Friday, Mar. 28, 1969
Lack of Identity
The works of Franz Kafka have been translated into every major language--except that of cinema. Orson Welles' film version of The Trial failed to crack the surface of bureaucratic terror and reveal the author's psychological insights. German Director Rudolf Noelte's adaptation of The Castle, Kafka's last, incomplete parable, fares little better.
On the surface, all is well. Like the book, the movie begins as an anonymous stranger (Maximilian Schell) arrives at a village. He announces that he is the new land surveyor for the "Castle" perched on a nearby hill. Inexplicably, the suspicious villagers already know and fear him. The remainder of the story simply concerns his futile negotiations to gain an identity from the impenetrable villagers and a calling from the inaccessible castle.

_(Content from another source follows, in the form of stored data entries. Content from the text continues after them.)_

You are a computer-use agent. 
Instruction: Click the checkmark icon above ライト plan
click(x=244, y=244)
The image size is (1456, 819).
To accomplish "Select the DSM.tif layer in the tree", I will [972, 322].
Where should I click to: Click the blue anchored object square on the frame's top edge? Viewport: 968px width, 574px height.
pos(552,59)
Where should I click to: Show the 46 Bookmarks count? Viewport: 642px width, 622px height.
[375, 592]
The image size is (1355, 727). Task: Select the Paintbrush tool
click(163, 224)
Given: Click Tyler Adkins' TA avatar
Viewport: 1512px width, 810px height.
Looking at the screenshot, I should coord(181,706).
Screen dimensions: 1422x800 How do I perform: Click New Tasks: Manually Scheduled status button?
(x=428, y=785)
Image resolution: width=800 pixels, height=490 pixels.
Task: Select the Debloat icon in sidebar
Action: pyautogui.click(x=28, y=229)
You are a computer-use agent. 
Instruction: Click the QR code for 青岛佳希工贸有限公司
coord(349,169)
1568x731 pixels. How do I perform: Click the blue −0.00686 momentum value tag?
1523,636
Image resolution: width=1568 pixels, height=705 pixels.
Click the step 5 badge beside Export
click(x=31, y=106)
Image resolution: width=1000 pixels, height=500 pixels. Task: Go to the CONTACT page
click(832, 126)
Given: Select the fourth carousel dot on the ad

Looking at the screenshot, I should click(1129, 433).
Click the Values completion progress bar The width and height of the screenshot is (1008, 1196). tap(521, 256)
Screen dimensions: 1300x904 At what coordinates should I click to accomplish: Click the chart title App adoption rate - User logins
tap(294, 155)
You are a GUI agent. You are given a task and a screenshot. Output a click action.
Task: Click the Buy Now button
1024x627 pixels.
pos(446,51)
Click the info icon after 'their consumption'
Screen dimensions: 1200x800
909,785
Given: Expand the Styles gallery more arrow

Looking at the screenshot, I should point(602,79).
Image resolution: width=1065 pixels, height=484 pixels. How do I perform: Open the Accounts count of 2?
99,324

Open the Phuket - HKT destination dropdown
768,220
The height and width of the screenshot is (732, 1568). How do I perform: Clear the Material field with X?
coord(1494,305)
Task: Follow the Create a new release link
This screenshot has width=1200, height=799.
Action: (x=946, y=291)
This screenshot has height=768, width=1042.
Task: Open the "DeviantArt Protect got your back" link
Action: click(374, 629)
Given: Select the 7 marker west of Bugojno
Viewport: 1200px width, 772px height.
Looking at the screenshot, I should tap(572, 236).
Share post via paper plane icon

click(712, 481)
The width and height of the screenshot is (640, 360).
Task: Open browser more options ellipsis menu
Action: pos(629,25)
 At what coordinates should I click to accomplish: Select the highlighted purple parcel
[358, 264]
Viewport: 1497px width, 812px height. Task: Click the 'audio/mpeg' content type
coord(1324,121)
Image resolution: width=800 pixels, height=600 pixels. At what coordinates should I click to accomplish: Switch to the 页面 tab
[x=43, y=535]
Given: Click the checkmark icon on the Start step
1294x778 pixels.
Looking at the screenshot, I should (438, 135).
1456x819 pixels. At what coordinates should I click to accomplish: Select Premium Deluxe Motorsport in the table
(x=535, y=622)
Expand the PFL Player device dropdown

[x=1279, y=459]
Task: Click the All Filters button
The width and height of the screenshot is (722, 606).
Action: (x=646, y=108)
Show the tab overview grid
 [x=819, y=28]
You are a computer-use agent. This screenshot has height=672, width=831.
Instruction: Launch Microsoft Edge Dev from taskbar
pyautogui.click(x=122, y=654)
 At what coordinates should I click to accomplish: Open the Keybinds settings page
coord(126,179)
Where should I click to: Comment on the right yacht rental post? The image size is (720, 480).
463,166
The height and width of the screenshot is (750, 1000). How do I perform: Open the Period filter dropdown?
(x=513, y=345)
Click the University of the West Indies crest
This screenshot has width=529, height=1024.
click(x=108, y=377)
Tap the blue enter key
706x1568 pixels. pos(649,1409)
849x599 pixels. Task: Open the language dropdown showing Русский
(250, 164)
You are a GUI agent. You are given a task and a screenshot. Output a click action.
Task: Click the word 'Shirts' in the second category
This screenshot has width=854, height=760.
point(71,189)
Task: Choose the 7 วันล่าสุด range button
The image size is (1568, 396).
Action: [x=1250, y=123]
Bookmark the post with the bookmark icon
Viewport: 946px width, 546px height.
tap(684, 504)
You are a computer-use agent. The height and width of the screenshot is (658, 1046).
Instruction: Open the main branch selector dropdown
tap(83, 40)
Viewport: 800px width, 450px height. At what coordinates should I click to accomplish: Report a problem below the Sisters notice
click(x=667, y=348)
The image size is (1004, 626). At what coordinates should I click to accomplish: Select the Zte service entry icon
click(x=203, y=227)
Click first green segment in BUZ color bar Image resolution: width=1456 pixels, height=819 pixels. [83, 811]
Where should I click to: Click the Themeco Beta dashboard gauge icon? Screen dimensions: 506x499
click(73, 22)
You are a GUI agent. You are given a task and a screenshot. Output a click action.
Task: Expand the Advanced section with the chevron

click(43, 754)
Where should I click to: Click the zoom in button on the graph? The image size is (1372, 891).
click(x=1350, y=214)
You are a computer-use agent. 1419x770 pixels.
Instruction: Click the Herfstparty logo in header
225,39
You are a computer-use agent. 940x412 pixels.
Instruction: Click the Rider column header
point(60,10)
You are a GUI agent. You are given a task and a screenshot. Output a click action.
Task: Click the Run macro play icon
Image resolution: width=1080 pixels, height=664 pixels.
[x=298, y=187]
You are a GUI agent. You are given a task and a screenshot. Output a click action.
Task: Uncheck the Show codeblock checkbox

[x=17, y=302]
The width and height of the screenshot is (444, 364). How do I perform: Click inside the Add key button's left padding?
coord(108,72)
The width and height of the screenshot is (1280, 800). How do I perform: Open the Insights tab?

Kafka's heroes are like the sculptures of Giacometti: all elements of mask and attitude are burned away until only an irreducible essence remains. As the surveyor, Schell accurately embodies the man known only as "K." His agony and bewilderment are true, to the final exhausted syllable. The villagers are a finely balanced mixture of arrogance and dread. Kafka's tales all take place in limbo; the movie fills its snowbound setting with an unworldly black-comic air appropriate to the author, whom Thomas Mann called "a religious humorist." Pompous officials deliver pronunciamentos even when there is no one left to listen. A girl tumbles into the surveyor's bed--and exhibits neither love nor lust. The sullen winter light reveals the endless decay of life.
Yet, for all its external excellence, The Castle is as shallow and enervated as its predecessor, The Trial. Possibly the fault lies with the master himself; his aphoristic sweep seems cinematically untranslatable. As a novel, The Castle has inspired sheaves of interpretations. In one theory, the Castle is seen as religion inhabited by the unseeable God. The land surveyor, then, is on a pilgrim's progression to salvation. More fashionable exegeses view the Castle as untenanted. Heaven is barren and the village is the earth below. In the most perverse--and most Kafkaesque--analysis, the fable is turned. The villagers have only his word that the land-surveyor is what he is: he produces no credentials. Thus discredited, he is under the Ptolemaic delusion that he is the center of the cosmos. It is not the Castle that is empty but man himself, beyond grace, beyond help, beyond hope.
The film version allows no such richness of interpretation. As if Kafka had written some Now film to capitalize on student unrest, the movie promotes itself as the story of "one man against the Establishment." That is absurd--but not the absurdity that Kafka was writing about.